*PROBLEM*
Gather, from the data below, each line in which the word "computer" occurs.

Dataset entries:

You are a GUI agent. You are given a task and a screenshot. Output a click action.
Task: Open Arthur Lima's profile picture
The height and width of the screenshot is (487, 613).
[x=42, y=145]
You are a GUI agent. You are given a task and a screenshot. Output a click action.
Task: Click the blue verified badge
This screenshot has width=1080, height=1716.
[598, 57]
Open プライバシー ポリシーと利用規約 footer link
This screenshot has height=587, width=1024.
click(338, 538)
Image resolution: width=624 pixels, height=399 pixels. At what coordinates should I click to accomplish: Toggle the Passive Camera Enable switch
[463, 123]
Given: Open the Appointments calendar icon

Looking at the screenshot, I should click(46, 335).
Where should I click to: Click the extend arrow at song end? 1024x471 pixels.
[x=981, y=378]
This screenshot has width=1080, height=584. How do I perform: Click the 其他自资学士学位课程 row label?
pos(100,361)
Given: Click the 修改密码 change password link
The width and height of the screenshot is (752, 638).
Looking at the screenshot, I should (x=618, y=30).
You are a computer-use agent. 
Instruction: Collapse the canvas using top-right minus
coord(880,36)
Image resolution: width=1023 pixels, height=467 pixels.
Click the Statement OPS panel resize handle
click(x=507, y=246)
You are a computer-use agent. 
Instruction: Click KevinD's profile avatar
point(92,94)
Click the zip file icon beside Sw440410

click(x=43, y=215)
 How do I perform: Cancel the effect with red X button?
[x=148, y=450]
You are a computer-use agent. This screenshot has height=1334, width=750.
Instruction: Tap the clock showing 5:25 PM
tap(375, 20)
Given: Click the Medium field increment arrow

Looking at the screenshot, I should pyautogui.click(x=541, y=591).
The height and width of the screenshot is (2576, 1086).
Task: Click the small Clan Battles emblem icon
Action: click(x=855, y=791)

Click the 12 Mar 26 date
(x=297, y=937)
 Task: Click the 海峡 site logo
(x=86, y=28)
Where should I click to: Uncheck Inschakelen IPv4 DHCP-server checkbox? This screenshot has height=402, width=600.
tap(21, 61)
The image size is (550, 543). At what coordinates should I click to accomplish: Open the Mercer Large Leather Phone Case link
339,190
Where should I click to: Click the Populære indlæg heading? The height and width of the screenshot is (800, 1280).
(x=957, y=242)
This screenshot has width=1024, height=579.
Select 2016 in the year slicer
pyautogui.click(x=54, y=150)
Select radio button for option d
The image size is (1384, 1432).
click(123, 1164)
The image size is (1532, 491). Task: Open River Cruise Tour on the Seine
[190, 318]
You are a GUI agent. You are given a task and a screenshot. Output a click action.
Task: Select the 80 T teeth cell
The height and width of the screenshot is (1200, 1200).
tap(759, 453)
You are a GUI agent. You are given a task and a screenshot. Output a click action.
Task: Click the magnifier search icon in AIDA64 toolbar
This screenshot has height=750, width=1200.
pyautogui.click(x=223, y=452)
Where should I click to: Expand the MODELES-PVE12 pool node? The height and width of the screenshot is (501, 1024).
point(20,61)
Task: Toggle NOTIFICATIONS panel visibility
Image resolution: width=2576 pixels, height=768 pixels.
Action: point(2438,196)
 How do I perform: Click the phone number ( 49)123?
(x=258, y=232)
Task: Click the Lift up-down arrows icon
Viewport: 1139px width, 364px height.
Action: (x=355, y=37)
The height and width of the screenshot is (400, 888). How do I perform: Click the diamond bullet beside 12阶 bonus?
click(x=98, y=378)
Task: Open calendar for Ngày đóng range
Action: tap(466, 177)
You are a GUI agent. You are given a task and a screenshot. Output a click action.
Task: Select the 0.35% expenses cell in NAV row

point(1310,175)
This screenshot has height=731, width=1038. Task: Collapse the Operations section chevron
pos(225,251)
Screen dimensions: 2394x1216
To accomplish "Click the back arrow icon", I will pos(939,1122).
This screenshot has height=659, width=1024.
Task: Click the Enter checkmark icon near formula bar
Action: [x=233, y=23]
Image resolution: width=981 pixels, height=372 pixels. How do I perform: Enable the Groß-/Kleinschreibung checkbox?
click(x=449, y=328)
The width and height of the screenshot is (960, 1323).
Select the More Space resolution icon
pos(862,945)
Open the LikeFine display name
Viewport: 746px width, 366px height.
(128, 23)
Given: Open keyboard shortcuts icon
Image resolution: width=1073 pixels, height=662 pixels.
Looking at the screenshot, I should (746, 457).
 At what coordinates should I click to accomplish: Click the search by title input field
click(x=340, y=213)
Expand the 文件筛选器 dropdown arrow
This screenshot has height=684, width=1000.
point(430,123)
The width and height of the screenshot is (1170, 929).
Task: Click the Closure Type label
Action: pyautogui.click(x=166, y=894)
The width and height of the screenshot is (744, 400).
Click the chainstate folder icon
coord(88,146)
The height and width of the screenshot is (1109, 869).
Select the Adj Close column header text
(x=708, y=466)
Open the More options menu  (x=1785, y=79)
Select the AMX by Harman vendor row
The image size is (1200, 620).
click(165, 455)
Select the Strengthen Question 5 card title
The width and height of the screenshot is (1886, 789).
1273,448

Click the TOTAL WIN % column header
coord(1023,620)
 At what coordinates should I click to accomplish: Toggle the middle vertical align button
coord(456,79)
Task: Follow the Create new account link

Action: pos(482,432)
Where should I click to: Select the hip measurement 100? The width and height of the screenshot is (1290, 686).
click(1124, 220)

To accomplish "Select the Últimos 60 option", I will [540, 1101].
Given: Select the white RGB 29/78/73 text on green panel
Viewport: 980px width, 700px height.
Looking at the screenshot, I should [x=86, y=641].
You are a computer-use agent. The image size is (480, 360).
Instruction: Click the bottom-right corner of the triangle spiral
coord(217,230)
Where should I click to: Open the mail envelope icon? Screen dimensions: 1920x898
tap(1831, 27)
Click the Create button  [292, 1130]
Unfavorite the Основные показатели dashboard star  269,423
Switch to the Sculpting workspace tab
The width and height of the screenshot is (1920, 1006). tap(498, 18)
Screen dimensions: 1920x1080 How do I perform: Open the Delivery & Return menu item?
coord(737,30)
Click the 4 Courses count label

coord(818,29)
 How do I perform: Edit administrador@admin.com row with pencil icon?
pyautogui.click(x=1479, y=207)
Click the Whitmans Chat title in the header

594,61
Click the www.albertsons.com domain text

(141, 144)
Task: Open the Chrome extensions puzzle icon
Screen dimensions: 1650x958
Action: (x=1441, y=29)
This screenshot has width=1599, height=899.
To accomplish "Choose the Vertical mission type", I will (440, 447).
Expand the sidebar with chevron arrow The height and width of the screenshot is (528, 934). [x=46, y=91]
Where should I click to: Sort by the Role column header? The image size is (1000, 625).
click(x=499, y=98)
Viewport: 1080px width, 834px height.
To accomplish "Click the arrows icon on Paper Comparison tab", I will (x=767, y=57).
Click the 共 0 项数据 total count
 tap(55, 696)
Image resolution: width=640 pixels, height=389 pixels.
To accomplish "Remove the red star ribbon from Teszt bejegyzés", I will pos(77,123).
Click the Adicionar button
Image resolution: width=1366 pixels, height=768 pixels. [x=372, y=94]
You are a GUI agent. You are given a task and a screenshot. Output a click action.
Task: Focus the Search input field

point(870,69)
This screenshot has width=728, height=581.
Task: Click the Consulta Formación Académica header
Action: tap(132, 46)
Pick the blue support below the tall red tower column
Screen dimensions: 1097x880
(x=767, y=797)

*RESPONSE TO THE EXERCISE*
You are a computer-use agent. 
You are a computer-use agent. 
You are a computer-use agent. This screenshot has height=1334, width=750.
You are a computer-use agent. The image size is (480, 360).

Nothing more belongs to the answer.